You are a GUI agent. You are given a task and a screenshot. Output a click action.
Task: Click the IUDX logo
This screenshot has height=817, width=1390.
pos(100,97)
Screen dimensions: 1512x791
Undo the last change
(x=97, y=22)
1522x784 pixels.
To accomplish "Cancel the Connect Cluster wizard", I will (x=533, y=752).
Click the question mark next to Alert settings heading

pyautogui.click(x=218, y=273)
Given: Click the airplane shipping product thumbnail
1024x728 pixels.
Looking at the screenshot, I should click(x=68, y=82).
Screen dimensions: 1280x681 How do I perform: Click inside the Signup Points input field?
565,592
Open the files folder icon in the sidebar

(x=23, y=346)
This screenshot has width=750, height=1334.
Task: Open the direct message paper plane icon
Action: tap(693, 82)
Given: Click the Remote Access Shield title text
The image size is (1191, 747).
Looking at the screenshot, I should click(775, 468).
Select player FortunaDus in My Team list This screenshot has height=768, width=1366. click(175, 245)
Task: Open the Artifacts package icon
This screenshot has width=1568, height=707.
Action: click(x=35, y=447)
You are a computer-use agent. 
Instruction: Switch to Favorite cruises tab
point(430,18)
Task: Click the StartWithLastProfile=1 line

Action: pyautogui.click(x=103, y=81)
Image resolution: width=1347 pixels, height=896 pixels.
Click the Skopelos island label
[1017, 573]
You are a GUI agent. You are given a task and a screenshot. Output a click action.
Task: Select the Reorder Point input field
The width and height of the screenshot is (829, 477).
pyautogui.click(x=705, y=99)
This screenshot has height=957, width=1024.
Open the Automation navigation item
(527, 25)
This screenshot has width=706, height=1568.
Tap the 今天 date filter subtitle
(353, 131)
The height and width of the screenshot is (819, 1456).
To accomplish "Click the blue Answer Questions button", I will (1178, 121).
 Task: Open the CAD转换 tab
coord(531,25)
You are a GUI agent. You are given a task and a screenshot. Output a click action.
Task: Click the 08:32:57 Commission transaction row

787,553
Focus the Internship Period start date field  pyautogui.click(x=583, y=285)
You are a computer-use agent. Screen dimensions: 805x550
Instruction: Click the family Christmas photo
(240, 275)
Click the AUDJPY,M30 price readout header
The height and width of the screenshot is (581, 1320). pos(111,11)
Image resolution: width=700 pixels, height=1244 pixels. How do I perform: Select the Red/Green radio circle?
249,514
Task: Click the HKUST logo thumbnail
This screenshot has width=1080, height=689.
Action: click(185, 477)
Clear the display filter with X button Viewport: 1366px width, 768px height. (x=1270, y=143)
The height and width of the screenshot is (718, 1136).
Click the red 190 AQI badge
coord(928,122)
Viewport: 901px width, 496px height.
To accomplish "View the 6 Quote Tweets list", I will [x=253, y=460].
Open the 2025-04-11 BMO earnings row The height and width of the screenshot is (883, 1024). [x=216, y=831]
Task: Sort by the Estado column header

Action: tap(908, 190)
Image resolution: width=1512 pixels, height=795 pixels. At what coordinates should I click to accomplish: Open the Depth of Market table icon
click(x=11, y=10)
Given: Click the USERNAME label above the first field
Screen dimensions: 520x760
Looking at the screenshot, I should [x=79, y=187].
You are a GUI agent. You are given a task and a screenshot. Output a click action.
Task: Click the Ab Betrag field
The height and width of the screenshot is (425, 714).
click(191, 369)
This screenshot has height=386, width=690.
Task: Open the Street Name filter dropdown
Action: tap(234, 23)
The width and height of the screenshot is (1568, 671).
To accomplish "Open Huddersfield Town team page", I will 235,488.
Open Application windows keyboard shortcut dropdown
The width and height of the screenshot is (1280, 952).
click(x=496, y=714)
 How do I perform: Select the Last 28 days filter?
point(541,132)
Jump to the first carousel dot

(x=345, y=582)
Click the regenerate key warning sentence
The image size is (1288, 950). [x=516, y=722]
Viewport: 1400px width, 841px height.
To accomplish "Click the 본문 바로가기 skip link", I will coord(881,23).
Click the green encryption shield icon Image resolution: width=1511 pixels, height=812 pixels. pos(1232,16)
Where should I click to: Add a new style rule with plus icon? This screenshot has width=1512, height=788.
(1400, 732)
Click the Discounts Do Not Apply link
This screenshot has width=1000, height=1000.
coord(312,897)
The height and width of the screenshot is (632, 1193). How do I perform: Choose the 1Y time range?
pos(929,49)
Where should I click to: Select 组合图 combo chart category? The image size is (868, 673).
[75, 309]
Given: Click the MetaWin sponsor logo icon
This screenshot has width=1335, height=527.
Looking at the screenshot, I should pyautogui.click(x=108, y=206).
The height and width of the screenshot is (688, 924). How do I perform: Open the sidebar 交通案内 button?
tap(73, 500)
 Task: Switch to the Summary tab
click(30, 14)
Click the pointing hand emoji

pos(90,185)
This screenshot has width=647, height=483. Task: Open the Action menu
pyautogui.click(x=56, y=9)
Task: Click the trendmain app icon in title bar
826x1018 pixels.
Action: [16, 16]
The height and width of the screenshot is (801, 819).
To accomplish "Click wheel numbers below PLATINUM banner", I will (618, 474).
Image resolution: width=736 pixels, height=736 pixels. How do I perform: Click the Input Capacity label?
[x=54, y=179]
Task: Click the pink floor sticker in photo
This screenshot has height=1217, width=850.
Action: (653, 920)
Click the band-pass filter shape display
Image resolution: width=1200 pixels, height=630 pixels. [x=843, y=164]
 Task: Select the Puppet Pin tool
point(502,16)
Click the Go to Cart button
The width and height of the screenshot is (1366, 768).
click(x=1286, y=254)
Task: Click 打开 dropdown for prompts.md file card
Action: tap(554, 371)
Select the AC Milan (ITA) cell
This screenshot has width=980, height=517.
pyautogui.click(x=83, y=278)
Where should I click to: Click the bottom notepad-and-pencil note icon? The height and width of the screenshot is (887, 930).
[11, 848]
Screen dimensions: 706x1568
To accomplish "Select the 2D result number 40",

▶ Exercise directions: How many lines of the material contain the string "computer"? Answer with that number alone.

▶ Result: 2